WHAT YOU ARE ASKED TO DO: Rewrite the records as a JSON list of strings, one string per line and no blank lines, starting at the first line and ending at the line that contains "pyautogui.click(x=1254, y=676)".

INPUT RECORDS:
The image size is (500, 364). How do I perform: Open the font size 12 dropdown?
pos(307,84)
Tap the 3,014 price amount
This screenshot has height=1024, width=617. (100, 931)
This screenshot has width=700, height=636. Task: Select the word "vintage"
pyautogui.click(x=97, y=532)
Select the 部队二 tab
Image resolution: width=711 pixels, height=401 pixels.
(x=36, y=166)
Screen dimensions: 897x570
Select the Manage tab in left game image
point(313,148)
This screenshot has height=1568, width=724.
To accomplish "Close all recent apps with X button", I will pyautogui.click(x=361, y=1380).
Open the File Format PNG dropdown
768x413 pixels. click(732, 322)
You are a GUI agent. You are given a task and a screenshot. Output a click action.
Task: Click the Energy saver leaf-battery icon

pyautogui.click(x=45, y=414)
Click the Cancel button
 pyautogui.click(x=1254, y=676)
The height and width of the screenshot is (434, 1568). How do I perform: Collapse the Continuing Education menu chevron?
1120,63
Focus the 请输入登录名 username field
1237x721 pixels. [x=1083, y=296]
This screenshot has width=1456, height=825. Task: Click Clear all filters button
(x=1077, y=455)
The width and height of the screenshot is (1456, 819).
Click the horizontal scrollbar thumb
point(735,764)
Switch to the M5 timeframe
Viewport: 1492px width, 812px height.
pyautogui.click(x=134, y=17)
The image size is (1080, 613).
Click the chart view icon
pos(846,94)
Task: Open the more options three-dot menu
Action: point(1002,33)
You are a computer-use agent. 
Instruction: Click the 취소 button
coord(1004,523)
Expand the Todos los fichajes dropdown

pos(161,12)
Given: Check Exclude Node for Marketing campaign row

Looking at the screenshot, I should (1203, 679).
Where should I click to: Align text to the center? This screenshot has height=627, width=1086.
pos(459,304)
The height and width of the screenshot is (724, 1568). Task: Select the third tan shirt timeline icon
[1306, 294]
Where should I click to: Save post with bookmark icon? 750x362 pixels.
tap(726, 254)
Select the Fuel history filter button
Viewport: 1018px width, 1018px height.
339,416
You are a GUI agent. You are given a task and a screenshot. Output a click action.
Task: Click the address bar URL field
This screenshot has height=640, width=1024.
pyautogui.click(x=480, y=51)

CORRECT OUTPUT:
[
  "The image size is (500, 364). How do I perform: Open the font size 12 dropdown?",
  "pos(307,84)",
  "Tap the 3,014 price amount",
  "This screenshot has height=1024, width=617. (100, 931)",
  "This screenshot has width=700, height=636. Task: Select the word \"vintage\"",
  "pyautogui.click(x=97, y=532)",
  "Select the 部队二 tab",
  "Image resolution: width=711 pixels, height=401 pixels.",
  "(x=36, y=166)",
  "Screen dimensions: 897x570",
  "Select the Manage tab in left game image",
  "point(313,148)",
  "This screenshot has height=1568, width=724.",
  "To accomplish \"Close all recent apps with X button\", I will pyautogui.click(x=361, y=1380).",
  "Open the File Format PNG dropdown",
  "768x413 pixels. click(732, 322)",
  "You are a GUI agent. You are given a task and a screenshot. Output a click action.",
  "Task: Click the Energy saver leaf-battery icon",
  "pyautogui.click(x=45, y=414)",
  "Click the Cancel button",
  " pyautogui.click(x=1254, y=676)"
]